[INFORMATION]

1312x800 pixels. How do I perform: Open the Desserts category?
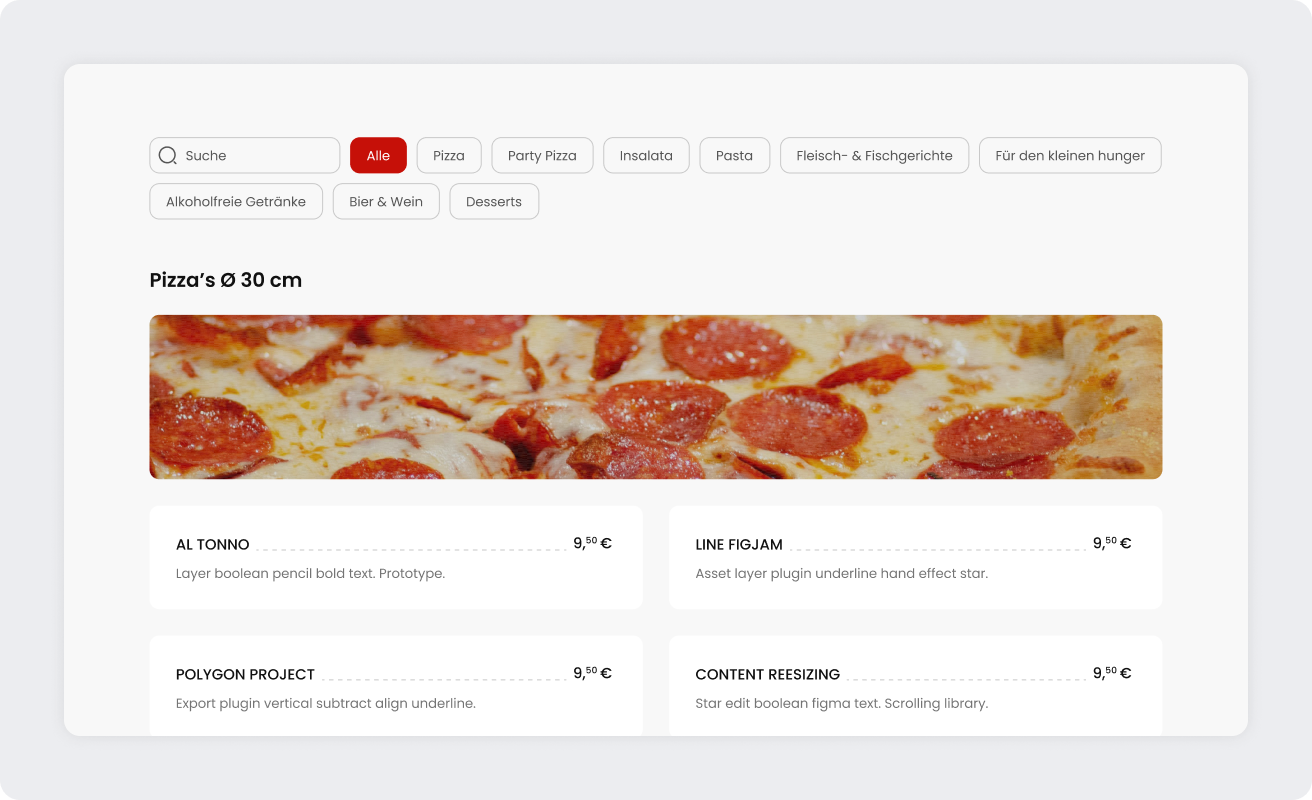(494, 201)
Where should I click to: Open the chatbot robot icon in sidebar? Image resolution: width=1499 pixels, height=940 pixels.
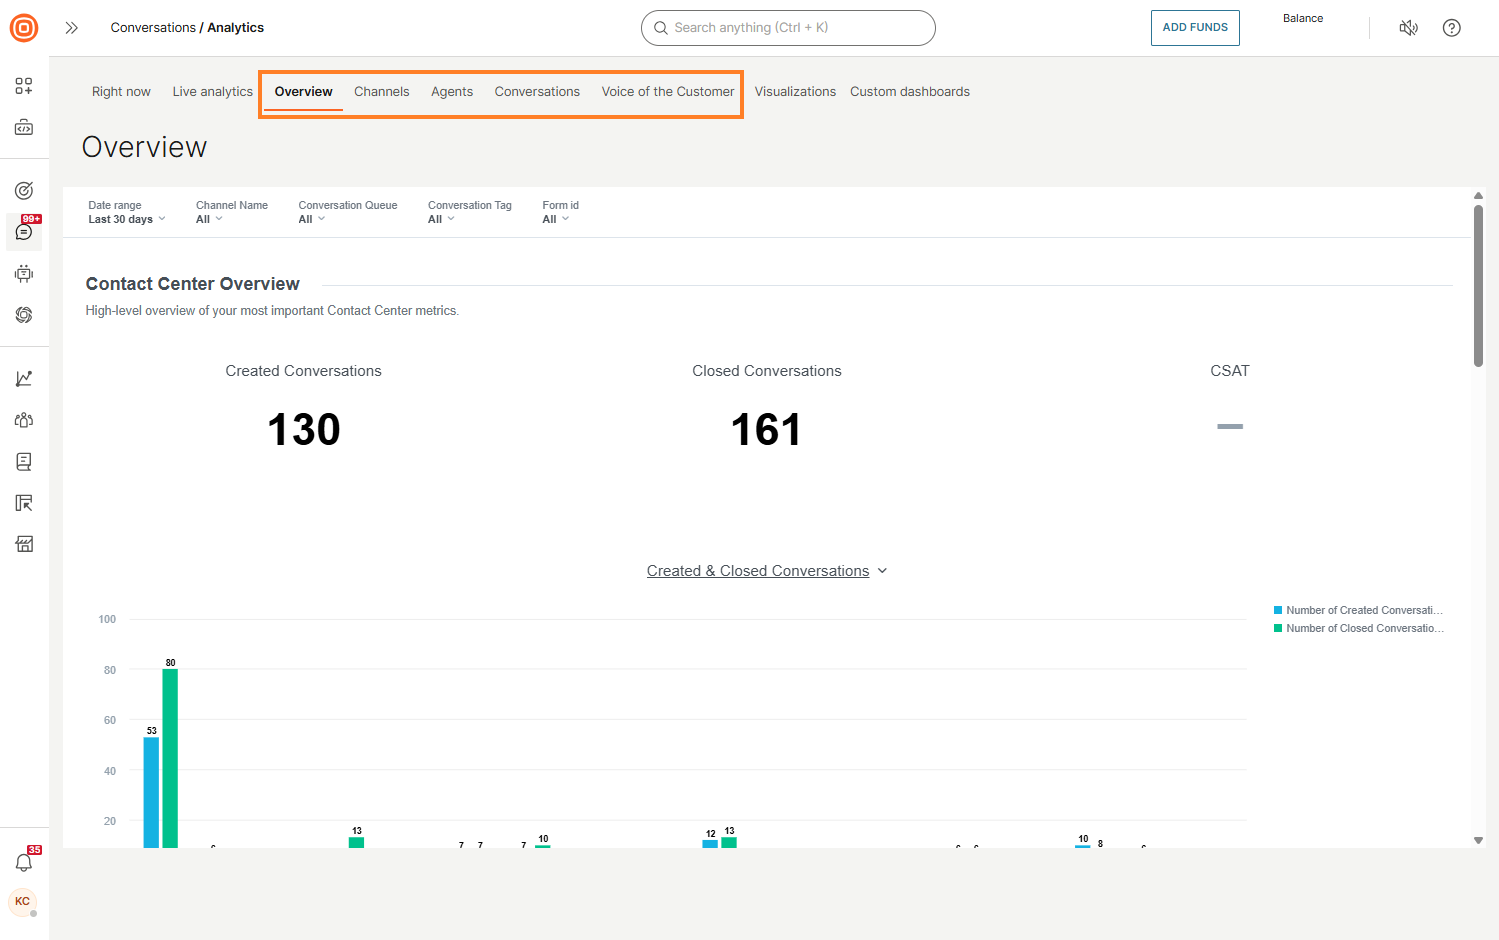point(23,273)
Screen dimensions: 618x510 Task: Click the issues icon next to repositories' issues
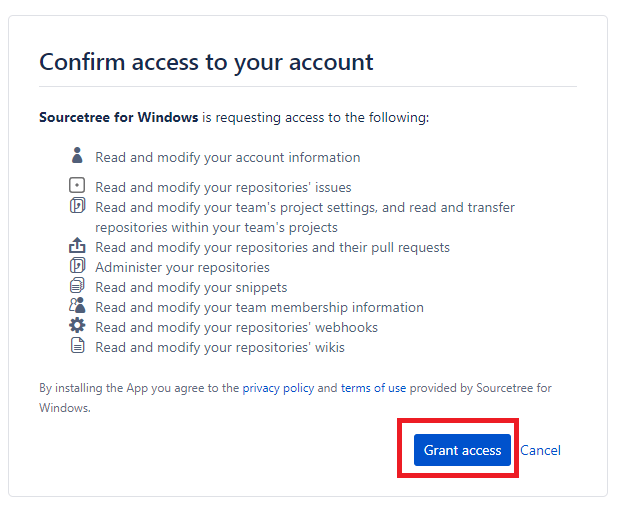point(77,185)
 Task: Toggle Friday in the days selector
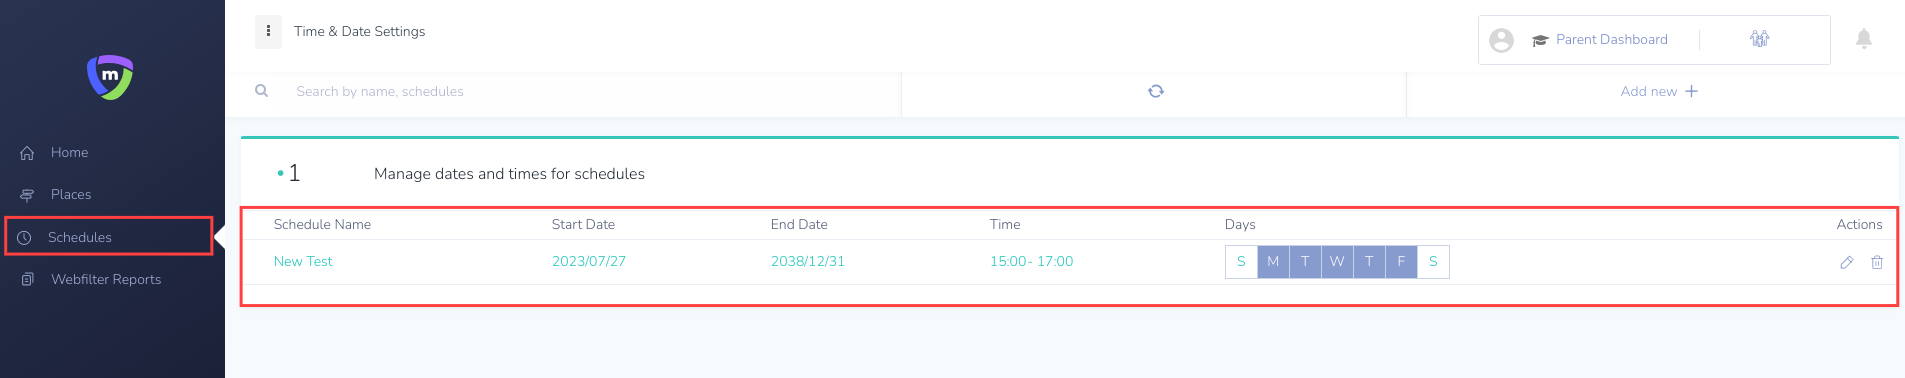tap(1401, 262)
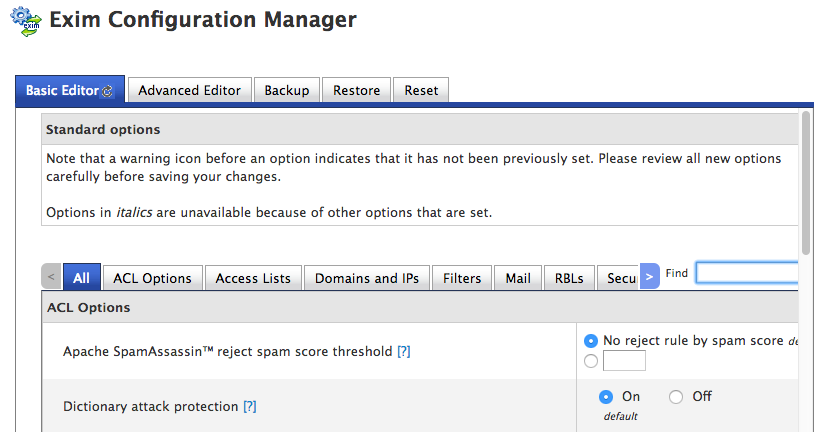832x432 pixels.
Task: Click the Basic Editor refresh icon
Action: (x=108, y=91)
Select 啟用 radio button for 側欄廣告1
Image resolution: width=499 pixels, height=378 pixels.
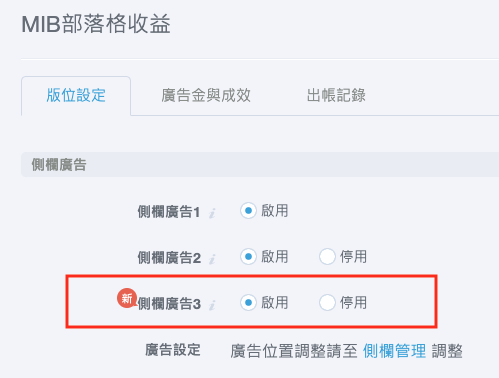pos(248,211)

[/INFORMATION]

— WHAT THIS TASK INVOLVES —
The required output is every line of the data above, set down exactly and stripped of pictures.

— YOUR SOLUTION —
1312x800 pixels. How do I perform: Open the Desserts category?
(494, 201)
Where should I click to: Open the chatbot robot icon in sidebar? Image resolution: width=1499 pixels, height=940 pixels.
point(23,273)
Screen dimensions: 618x510 Task: Click the issues icon next to repositories' issues
point(77,185)
 Task: Toggle Friday in the days selector
tap(1401, 262)
832x432 pixels.
Task: Click the Basic Editor refresh icon
Action: (x=108, y=91)
Select 啟用 radio button for 側欄廣告1
Image resolution: width=499 pixels, height=378 pixels.
pos(248,211)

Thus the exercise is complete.